Trading Seminars: An Objective Look

What are trading seminars and what value do they have?

We can look at the advantages and disadvantages.

Seminars are a form of information exchange. A group of people interested in trading come together for discussion of specific trading techniques and learning of topics related to the business of trading.

There can be one or more speakers in a trading seminar, and these speaker or speakers are usually experts in the trading business.

Lots of traders attend seminars each year, some attending more than once. There are many who learn best in this manner of education.

What are the advantages and disadvantages of a trading seminar if you choose to attend or if you’re thinking of attending?

Advantages:
• Learn about cutting-edge ideas, innovations, and technologies

• A wealth of knowledge presented at one time in one place; a lot of learning, with most material compressed into two or three days.

• A sense of fellowship, where traders of a like-mind can meet others with the same interests, problems, and concerns that they may have in learning to trade or to improve existing trading techniques.

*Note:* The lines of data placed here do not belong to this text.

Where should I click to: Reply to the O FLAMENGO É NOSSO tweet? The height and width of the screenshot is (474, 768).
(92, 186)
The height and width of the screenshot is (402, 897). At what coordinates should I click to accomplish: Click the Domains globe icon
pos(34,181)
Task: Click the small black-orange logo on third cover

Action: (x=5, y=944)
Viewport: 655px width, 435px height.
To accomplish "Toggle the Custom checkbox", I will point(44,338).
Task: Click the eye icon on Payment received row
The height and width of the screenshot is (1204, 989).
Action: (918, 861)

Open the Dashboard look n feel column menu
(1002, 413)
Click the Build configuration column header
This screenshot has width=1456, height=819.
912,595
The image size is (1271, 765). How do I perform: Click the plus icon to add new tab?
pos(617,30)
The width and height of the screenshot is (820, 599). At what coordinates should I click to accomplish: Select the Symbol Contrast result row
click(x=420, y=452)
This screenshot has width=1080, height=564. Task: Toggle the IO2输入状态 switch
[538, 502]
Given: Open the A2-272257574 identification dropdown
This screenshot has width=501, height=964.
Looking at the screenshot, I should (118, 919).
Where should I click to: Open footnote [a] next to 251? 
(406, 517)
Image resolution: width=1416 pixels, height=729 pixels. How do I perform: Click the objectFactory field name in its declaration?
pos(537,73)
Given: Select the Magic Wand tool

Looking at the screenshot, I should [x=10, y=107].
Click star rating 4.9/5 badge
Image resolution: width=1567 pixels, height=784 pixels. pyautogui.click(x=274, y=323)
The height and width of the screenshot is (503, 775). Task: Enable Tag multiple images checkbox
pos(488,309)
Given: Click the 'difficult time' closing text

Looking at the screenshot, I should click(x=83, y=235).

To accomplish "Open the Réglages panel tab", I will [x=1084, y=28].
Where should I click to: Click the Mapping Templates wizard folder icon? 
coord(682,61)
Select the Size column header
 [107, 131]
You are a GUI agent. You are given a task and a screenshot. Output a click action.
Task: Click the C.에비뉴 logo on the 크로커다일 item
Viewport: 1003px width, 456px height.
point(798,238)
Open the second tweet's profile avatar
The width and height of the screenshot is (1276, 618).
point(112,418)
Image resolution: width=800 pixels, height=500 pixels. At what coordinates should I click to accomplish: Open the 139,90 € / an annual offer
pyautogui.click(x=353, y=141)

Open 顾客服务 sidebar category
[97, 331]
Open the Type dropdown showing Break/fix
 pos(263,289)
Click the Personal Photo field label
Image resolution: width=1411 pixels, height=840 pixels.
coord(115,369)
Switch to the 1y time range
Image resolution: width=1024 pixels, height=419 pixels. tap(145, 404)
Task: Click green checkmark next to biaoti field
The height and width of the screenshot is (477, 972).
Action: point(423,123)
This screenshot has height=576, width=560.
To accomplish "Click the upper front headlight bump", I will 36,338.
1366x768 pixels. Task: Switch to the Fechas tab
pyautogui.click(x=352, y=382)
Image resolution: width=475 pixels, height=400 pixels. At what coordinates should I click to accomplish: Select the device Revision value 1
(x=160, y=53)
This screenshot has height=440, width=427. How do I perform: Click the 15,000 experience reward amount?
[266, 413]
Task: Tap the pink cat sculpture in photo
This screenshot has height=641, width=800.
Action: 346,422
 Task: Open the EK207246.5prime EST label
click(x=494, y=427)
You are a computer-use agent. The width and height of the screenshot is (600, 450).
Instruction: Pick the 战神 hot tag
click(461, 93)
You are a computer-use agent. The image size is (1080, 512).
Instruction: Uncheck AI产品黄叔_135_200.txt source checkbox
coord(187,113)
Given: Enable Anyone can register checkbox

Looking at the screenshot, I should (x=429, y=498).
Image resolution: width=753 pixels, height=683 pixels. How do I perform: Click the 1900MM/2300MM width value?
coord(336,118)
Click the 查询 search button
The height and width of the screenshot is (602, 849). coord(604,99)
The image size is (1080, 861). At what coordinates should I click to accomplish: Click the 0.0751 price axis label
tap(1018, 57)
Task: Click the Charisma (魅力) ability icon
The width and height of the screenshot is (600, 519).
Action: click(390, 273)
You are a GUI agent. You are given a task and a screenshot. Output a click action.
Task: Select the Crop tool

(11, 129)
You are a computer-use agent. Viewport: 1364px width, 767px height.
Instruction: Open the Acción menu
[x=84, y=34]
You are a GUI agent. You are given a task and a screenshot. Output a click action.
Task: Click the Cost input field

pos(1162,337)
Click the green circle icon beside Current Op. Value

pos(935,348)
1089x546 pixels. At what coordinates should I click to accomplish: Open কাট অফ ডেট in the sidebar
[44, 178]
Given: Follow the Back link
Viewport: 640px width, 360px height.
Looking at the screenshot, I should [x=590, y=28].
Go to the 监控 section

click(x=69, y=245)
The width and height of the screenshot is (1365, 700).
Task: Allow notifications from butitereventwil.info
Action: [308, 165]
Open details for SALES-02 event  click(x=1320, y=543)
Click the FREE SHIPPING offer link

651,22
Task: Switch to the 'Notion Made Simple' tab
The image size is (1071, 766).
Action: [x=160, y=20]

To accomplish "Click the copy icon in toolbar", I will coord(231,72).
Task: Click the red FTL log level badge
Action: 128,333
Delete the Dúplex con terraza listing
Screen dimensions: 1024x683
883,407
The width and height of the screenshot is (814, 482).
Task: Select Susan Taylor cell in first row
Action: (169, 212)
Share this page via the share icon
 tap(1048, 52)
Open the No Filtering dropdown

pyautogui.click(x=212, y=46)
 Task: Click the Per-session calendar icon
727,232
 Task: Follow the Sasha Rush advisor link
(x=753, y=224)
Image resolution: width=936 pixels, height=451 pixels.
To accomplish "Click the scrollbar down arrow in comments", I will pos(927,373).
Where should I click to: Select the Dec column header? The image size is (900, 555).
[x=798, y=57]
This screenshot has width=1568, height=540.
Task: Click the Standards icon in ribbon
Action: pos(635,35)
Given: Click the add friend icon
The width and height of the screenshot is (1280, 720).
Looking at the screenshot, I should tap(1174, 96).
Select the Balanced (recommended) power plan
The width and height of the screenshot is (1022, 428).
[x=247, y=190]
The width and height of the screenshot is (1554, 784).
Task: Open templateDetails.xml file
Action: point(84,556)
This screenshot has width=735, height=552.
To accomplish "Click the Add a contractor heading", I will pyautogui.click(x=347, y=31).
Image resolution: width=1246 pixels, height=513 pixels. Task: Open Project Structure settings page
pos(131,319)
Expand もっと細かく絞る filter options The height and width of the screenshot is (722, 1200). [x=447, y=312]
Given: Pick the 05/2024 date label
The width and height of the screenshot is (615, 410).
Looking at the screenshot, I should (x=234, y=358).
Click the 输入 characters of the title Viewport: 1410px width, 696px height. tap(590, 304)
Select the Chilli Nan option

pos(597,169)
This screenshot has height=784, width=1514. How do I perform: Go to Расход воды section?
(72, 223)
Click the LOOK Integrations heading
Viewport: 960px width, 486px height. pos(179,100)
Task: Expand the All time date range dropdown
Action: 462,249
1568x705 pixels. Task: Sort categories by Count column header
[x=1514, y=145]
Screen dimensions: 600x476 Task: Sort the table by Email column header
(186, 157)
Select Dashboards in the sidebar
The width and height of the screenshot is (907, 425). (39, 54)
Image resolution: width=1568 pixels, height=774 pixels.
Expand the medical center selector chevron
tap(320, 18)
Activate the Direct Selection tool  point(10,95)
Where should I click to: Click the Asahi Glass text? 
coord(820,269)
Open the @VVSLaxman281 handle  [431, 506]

You are able to network with and share information.

• There is a sense of renewed hope and inspiration, as traders discover they are not alone in their trading concerns. Stress is lessened by sharing experiences with others. Being with others who understand an individual’s trading problems or concerns, is an effective morale booster!

• For those who don’t like to read, or attend classes, a seminar offers a practical way to improve knowledge of a specific subject.

• A seminar offers the opportunity to “get away” from the usual routine. A nice vacation, in a good hotel in a situation of camaraderie can produce fresh ideas and new insights.

• Knowledge and comprehension gained at a trading seminar can “turn on the light.” Odd pieces of previous learned information suddenly come together and a new level of understanding is achieved.

• Trading can be a lonely business. A Trading seminar offers the opportunity to meet other traders and to make friendships that can last a lifetime.

Disadvantages:
• Cost! Attendees must absorb their own costs. Seminars usually have an entry fee. All travel costs, some or all food costs, hotel costs, and miscellaneous costs must be absorbed by the attendees.

• There’s a chance that the speaker(s) may not be sharing correct knowledge, or not at all knowledgeable themselves. Tips, tricks, and strategies need to be weighed as to “value” and “accuracy” before using them.

• The time spent away from your home, business, or family. Time is always a concern when scheduling activities and some traders simply can’t spare the time away from their lives to attend a seminar.

• There’s always the chance that what is covered may not actively help your trading or your trading concerns, and that the seminar will be a waste of time, where nothing you learn is of any use to you.

• There’s a chance you will expect too much from a seminar and therefore be disappointed. A seminar can present material too complicated for some and too simple for others.

Overall, seminars, if chosen carefully, are an excellent way to learn, and can be a wonderful experience. There should be a handout or materials that you take with you to help cement what you have learned at the seminar. For some seminars offer specific cures for trading or other problems. Keep in mind, a trading seminar is an elective event, and success or failure in trading may or may not hinge on attending one!

A key item to look for is follow-up. Whether it is via Internet, email, forums, chat rooms, or the ability to repeat the seminar at a reduced cost, you don’t want your seminar experience to “die at the door,” as you leave.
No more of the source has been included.